__Document passage__.
──────────────────────────────

How can I obtain more information about a Fund?
Should you have any questions about a Fund, please do not hesitate to contact Shareholder Services toll free at (800) 992-0180. A copy of the current prospectus, statement of additional information, annual report, and semi-annual report for each Fund is available, without charge on the Internet at http://www.ingfunds.com/lit or by contacting the Funds at:
ING Funds
7337 East Doubletree Ranch Road, Suite 100
Scottsdale, Arizona 85258-2034
(800) 992-0180
Only one copy of this Proxy Statement may be mailed to each household, even if more than one person in the household is a Fund shareholder of record, unless the Funds have received contrary instructions from one or more of the households shareholders. If a shareholder needs an additional copy of this Proxy Statement, please contact Shareholder Services. If in the future, any shareholder does not wish to combine or wishes to recombine the mailing of a proxy statement with household members, please contact the Funds at the address or phone number listed above.
IMPACT OF THE SEPARATION PLAN
What is the Separation Plan?
ING Groep is a global financial institution of Dutch origin offering banking, investments, life insurance, and retirement services to over 85 million private, corporate, and institutional clients in more than 40 countries. The principal office of ING Groep is located at Amstelveenseweg 500, 1081 KL P.O. Box 810, 1000 AV Amsterdam, The Netherlands. ING U.S. constitutes the U.S.-based retirement, investment, and insurance operations of Netherlands-based ING Groep. In the United States, the ING family of companies offers a comprehensive array of financial services to retail and institutional clients, including retirement plans, IRA rollovers and transfers, stable value, institutional investment management, mutual funds, alternative investments, life insurance, employee benefits, fixed and indexed annuities, and financial planning. ING U.S. serves approximately 13 million customers across the nation. The principal office of ING U.S. is located at 230 Park Avenue, New York, New York 10169.
In October 2009, ING Groep submitted a restructuring plan (the Restructuring Plan) to the European Commission in order to receive approval for state aid granted to ING Groep by the Kingdom of the Netherlands in November 2008 and March 2009. To receive approval for this state aid, ING Groep was required to divest its insurance and investment management businesses, including ING U.S., before the end of 2013. In November 2012, the Restructuring Plan was amended to permit ING Groep additional time to complete the divestment. Pursuant to the amended Restructuring Plan, ING Groep must divest at least 25% of ING U.S. by the end of 2013, more than 50% by the end of 2014, and the remaining interest by the end of 2016.
On November 9, 2012, ING U.S. filed a Registration Statement on Form S-1 (the Form S-1) with the U.S. Securities and Exchange Commission (SEC) to register an initial public offering of ING U.S. common stock. Following an IPO, ING Groep would likely continue to own a majority of the common stock of ING U.S. Subsequent to an IPO, ING Groep would likely sell its controlling ownership interest in ING U.S. over time. While the base case for the Separation Plan is the IPO, all options remain open and it is possible that ING Groeps divestment of ING U.S. may take place by means of a sale to a single buyer or group of buyers. Notwithstanding the filing of the Form S-1, there can be no assurance that the IPO will occur.

──────────────────────────────

__Source data__.
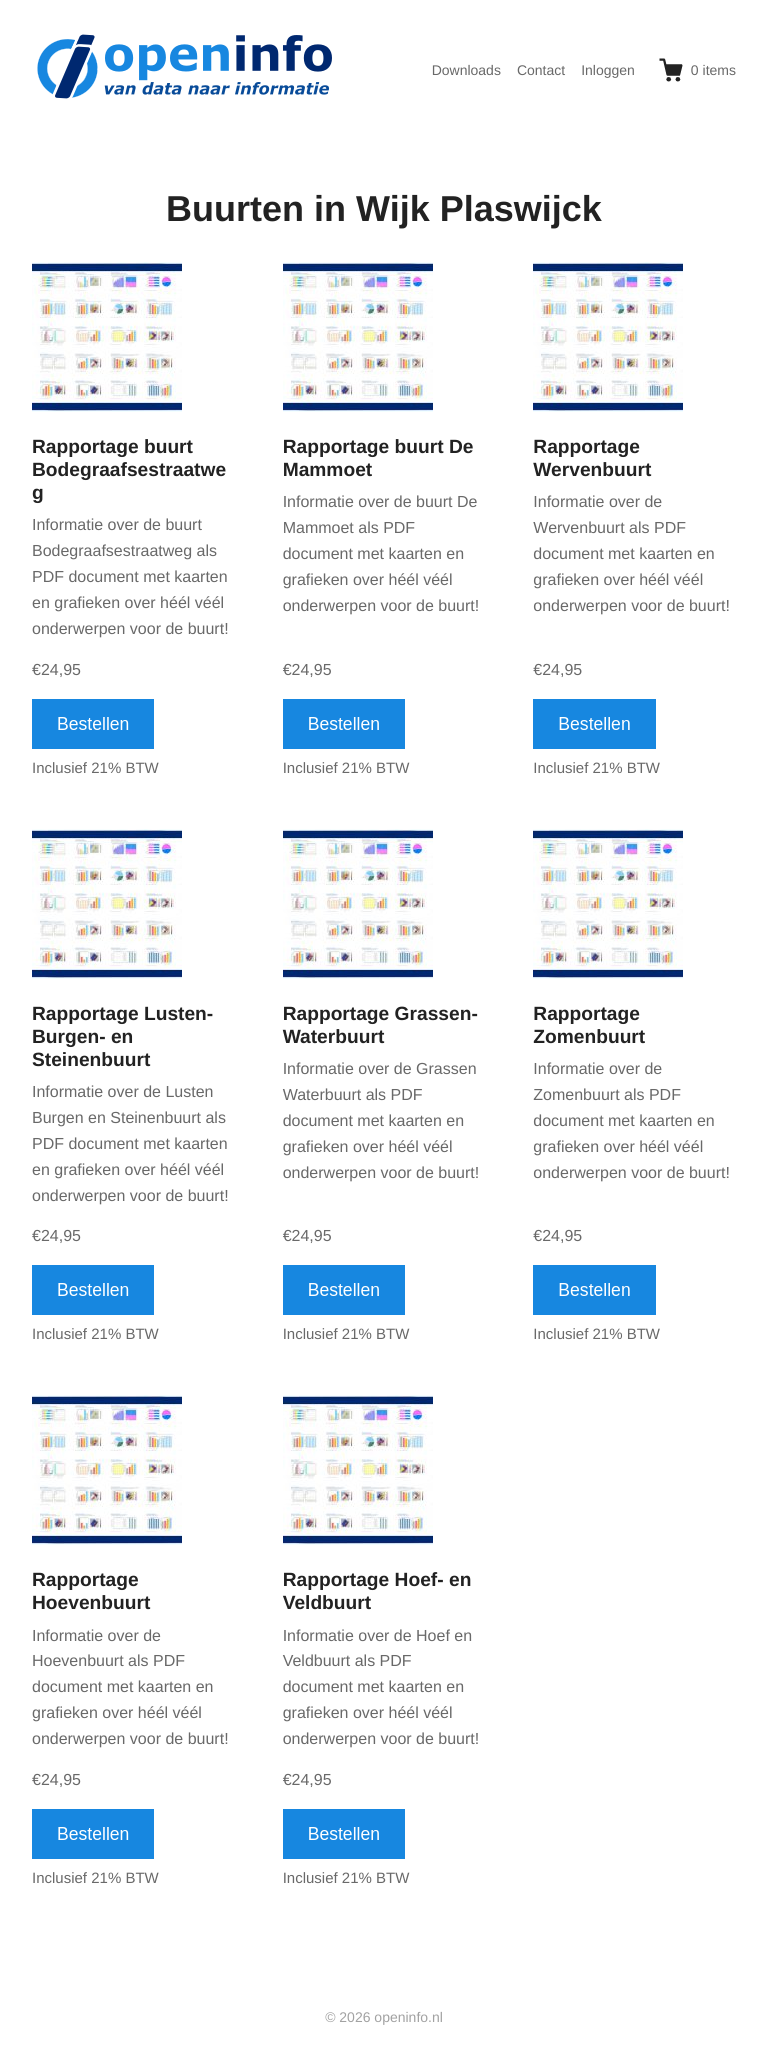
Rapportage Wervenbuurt (592, 459)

──────────────────────────────

__Directions__.
**1)** Under the amended Restructuring Plan described in the proxy statement passage, by when must ING Groep divest more than 50% of ING U.S.?
**2)** Name every Fund document that the proxy statement passage says is available without charge.
Rely only on the proxy statement passage, not on the listing.

__Final answers__.
**1)** By the end of 2014.

**2)** The current prospectus, the statement of additional information, the annual report, and the semi-annual report.